Here the companies who’s using Go for Command-line Interfaces

  1. GitHub uses Go for a command-line tool that makes it easier to work with GitHub, wrapping git in order to extend it with extra features and commands.
  2. Kubernetes is one of the most popular Go CLI applications. Kubernetes Creator, Joe Beda, said that for writing Kubernetes, “Go was the only logical choice”. Calling Go “the sweet spot” between low level languages like C++ and high level languages like Python.
  3. MongoDB chose to implement their Backup CLI Tool in Go citing Go’s “C-like syntax, strong standard library, the resolution of concurrency problems via goroutines, and painless multi-platform distribution” as reasons.
  4. Netflix uses Go to build the CLI application ChaosMonkey, an application responsible for randomly terminating instances in production to ensure that engineers implement their services to be resilient to instance failures.
  5. Comcast uses Go for a CLI client used to publish and subscribe to its high-traffic sites. The company also supports an open source client library which is written in Go — designed for working with Apache Pulsar.
  6. Stripe uses Go for the Stripe CLI aimed to help build, test, and manage a Stripe integration right from the terminal.
  7. Uber uses Go for several CLI tools, including the CLI API for Jaeger, a distributed tracing system used for monitoring microservice distributed systems.
  8. Hugo is one of the most popular Go CLI applications powering thousands of sites, including this one. One reason for its popularity is its ease of install thanks to Go. Hugo author Bjørn Erik Pedersen writes “The single binary takes most of the pain out of installation and upgrades.”

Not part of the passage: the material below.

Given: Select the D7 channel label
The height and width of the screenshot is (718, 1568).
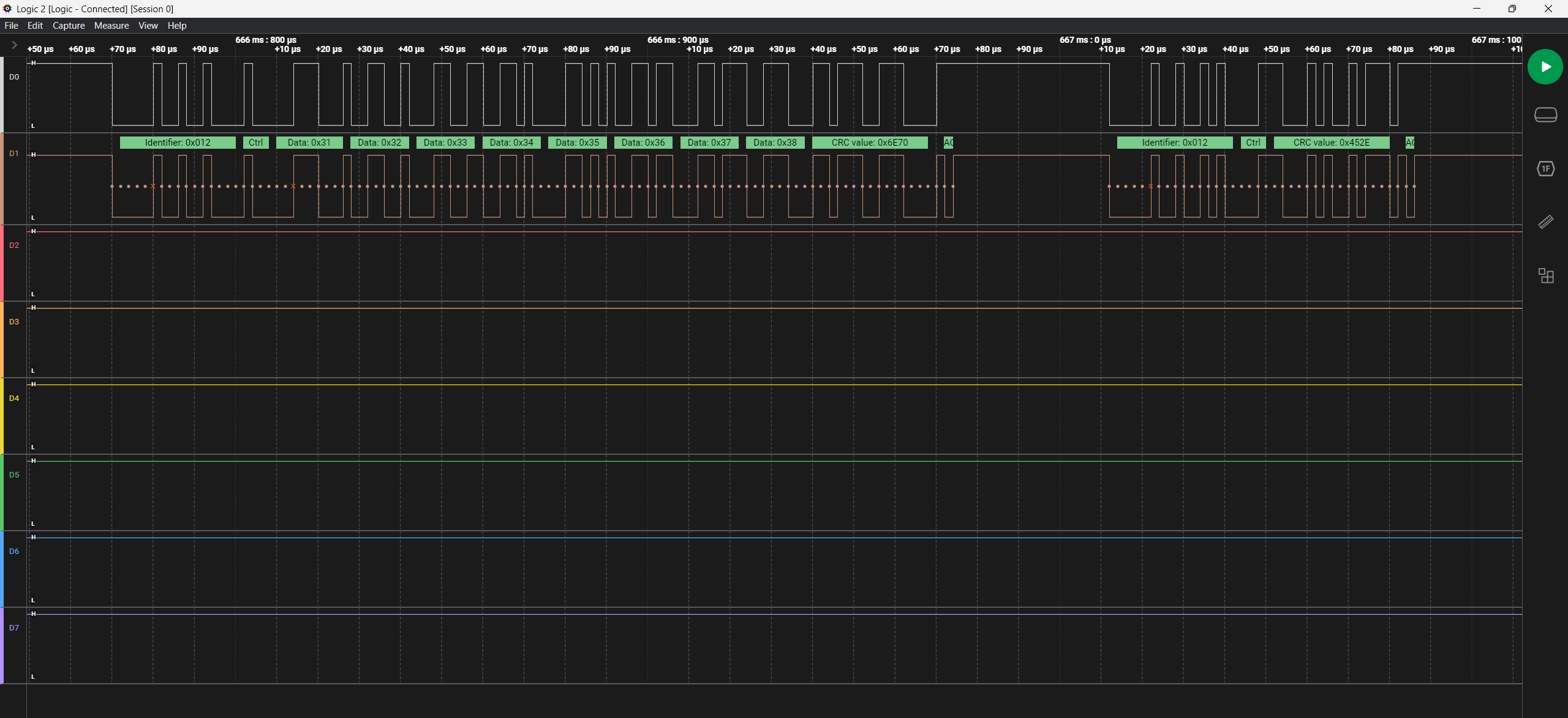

Go for Development Operations & Site Reliability Engineering

Development Operations (DevOps) teams help engineering organizations automate tasks and improve their continuous integration and continuous delivery and deployment (CI/CD) process. DevOps can topple developmental silos and implement tooling and automation to enhance software development, deployment, and support.

Here the companies who’s using Go for Development Operations & Site Reliability Engineering

  1. Docker is a software-as-a-service (SaaS) product, written in Go, that DevOps/SRE teams leverage to “drive secure automation and deployment at massive scale,” supporting their CI/CD efforts.
  2. YouTube uses Go with Vitess (now part of PlanetScale), its database clustering system for horizontal scaling of MySQL through generalized sharding. Since 2011 it’s been a core component of YouTube’s database infrastructure, and has grown to encompass tens of thousands of MySQL nodes.
  3. IBM’s DevOps teams use Go through Docker and Kubernetes, plus other DevOps and CI/CD tools written in Go. The company also supports connection to it’s messaging middleware through a Go-specific API.
  4. Netflix uses Go to handle large scale data caching, with a service called Rend, which manages globally replicated storage for personalization data.
  5. Microsoft uses Go in Azure Red Hat OpenShift services. This Microsoft solution provides DevOps teams with OpenShift clusters to maintain regulatory compliance and focus on application development.
  6. Drone is a Continuous Delivery system built on container technology, written in Go, that uses a simple YAML configuration file, a superset of docker-compose, to define and execute Pipelines inside Docker containers.
  7. etcd is a strongly consistent, distributed key-value store that provides a reliable way to store data that needs to be accessed by a distributed system or cluster of machines, and it’s written in Go.
  8. Terraform is a tool for building, changing, and versioning infrastructure safely and efficiently. It supports a number of cloud providers such as AWS, IBM Cloud, GCP, and Microsoft Azure — and it’s written in Go.
  9. Prometheus is an open-source systems monitoring and alerting toolkit originally built at SoundCloud. Most Prometheus components are written in Go, making them easy to build and deploy as static binaries.